After a tough weekend I'm back into the swing of the work week, which makes things a whole lot easier since I've got something to occupy my mind for most of the day. Evenings are a bit tougher, as it is getting harder and harder to find things to occupy my time when my wife and kids take an hour or two of screen time to unwind. While I'm still working on my board game inventory, I've also decided to pick up work on the (tabletop) RPG I had started working on a while back. Other than that I've still been doing a TON of reading.

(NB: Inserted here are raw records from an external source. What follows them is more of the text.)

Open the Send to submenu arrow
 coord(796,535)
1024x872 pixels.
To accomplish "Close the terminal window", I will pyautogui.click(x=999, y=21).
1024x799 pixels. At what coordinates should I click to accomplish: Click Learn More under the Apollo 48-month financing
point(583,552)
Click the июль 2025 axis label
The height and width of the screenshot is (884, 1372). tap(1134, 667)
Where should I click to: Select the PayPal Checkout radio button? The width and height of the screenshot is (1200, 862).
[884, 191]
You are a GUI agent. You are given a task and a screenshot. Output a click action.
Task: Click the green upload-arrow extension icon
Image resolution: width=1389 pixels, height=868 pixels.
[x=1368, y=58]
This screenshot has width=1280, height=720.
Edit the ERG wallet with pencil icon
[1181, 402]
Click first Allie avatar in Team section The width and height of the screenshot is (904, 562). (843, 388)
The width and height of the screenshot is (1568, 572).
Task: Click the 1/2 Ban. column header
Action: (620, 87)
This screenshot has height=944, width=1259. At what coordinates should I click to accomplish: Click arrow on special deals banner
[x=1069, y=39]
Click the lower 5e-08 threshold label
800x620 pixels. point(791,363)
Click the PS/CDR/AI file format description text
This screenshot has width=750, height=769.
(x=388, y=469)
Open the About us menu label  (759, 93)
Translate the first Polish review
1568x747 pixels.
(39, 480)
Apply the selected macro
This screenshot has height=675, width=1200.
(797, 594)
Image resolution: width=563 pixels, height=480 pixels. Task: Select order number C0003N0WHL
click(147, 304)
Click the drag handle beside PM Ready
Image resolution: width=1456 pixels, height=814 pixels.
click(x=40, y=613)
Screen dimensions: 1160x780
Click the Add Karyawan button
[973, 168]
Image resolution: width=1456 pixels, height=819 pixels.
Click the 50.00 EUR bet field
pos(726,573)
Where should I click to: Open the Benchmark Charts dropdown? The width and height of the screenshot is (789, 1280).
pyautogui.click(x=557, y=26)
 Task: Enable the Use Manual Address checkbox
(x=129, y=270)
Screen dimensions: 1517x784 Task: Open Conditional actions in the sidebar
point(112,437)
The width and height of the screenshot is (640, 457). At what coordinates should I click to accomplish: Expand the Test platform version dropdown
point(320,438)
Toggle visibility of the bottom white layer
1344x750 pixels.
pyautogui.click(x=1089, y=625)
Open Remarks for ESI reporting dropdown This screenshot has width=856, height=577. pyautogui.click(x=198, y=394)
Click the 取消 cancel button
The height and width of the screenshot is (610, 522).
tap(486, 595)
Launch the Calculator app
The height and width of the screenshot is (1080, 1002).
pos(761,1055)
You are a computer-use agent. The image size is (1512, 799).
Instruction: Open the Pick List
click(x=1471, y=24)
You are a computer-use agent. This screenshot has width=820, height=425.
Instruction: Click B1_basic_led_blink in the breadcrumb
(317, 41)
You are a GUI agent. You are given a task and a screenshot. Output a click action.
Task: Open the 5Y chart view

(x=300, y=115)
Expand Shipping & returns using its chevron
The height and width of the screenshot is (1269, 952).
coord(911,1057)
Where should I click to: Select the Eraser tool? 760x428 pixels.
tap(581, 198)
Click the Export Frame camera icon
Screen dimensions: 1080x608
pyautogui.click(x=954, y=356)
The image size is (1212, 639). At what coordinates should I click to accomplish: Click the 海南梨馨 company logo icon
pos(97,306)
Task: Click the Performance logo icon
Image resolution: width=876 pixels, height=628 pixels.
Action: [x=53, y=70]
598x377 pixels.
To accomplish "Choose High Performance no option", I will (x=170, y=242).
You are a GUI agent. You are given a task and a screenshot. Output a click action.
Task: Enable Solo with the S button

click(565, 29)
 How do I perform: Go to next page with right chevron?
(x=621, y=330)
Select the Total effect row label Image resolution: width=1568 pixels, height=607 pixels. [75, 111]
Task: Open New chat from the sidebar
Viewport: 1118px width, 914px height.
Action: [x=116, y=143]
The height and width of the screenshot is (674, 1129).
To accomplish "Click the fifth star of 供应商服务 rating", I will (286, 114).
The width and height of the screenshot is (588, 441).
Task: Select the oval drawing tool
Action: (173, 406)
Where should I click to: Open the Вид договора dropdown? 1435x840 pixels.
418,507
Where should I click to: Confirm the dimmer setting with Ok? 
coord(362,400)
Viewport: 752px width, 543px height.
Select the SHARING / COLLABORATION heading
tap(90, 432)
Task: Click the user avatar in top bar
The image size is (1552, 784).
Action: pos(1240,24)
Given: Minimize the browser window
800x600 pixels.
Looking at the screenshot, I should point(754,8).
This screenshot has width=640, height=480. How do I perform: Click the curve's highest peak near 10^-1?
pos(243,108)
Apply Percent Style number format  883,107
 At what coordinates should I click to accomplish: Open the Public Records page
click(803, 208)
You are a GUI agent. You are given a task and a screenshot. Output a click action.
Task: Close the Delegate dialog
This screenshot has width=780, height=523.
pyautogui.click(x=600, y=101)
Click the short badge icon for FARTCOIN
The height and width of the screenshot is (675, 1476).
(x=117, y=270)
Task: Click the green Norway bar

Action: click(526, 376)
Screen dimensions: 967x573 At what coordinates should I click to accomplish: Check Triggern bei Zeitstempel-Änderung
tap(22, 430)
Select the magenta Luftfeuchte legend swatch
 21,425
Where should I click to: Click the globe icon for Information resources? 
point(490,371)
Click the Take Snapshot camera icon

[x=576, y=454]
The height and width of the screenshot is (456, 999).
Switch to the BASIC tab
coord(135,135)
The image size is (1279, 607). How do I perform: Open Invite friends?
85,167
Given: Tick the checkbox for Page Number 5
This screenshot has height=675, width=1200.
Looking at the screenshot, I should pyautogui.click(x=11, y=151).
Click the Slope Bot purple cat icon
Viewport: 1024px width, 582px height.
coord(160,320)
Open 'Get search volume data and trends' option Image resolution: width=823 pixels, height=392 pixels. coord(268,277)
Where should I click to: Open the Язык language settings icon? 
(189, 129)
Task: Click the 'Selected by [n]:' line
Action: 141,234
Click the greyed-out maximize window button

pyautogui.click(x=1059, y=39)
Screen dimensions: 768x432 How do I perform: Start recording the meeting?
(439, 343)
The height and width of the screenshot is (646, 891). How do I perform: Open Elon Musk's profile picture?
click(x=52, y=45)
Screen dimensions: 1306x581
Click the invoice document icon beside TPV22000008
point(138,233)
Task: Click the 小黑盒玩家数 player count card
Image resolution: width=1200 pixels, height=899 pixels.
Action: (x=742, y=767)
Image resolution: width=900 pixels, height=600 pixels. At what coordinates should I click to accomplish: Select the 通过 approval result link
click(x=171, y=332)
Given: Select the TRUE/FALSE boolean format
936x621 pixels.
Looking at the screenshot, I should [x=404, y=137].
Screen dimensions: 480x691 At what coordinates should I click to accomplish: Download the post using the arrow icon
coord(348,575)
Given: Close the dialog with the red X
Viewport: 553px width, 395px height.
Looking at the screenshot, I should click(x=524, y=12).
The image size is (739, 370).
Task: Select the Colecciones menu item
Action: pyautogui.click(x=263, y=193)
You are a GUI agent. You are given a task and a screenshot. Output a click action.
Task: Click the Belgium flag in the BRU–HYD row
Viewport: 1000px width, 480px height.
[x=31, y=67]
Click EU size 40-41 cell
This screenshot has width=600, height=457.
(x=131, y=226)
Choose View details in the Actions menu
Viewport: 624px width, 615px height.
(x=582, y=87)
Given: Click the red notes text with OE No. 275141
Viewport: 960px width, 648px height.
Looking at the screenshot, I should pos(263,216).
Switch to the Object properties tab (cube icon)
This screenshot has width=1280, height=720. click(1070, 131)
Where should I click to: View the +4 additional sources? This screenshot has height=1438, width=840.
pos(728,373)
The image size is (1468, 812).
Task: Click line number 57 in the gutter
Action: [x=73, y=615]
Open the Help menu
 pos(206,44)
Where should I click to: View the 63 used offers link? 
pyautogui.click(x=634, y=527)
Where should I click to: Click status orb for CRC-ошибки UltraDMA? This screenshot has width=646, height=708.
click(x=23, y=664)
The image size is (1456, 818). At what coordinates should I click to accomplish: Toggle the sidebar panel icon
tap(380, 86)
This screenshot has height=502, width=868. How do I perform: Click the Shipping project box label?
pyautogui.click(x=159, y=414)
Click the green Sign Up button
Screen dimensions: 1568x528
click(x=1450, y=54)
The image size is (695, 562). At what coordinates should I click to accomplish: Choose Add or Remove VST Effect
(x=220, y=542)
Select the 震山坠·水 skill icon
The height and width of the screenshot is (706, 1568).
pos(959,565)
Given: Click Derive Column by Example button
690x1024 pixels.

Here's some daily habits I've maintained so far:

  • 10-minute guided meditations
  • Reading

Books I've finished recently (over the past 3 months):

  • Good Omens
  • Hitchhikers Guide to the Galaxy
  • Stormlight Archives books 1, 2, and 2.5
  • Trigun Vol 2

Other hobbies I've picked up, or re-picked up, but cannot be done every day:

  • Gunpla model kits
  • D&D terrain crafting

Interests I've been looking into, but haven't started

  • Mini block architecture kits
  • Knitting

While I also have been enjoying the occasional meal out with the family, I've dropped a significant amount of weight over the past 6 months, unrelated to giving up gaming. I'm down from 300 pounds to 258 pounds, and am lucky to have enrollment in Omada Health through my insurance to help me keep on track and to give me tips on better eating. Can you believe that I actually CRAVE salad sometimes? It feels weird.

The craving to game has not gone away, and I don't know if it ever will, but I'm sticking to this.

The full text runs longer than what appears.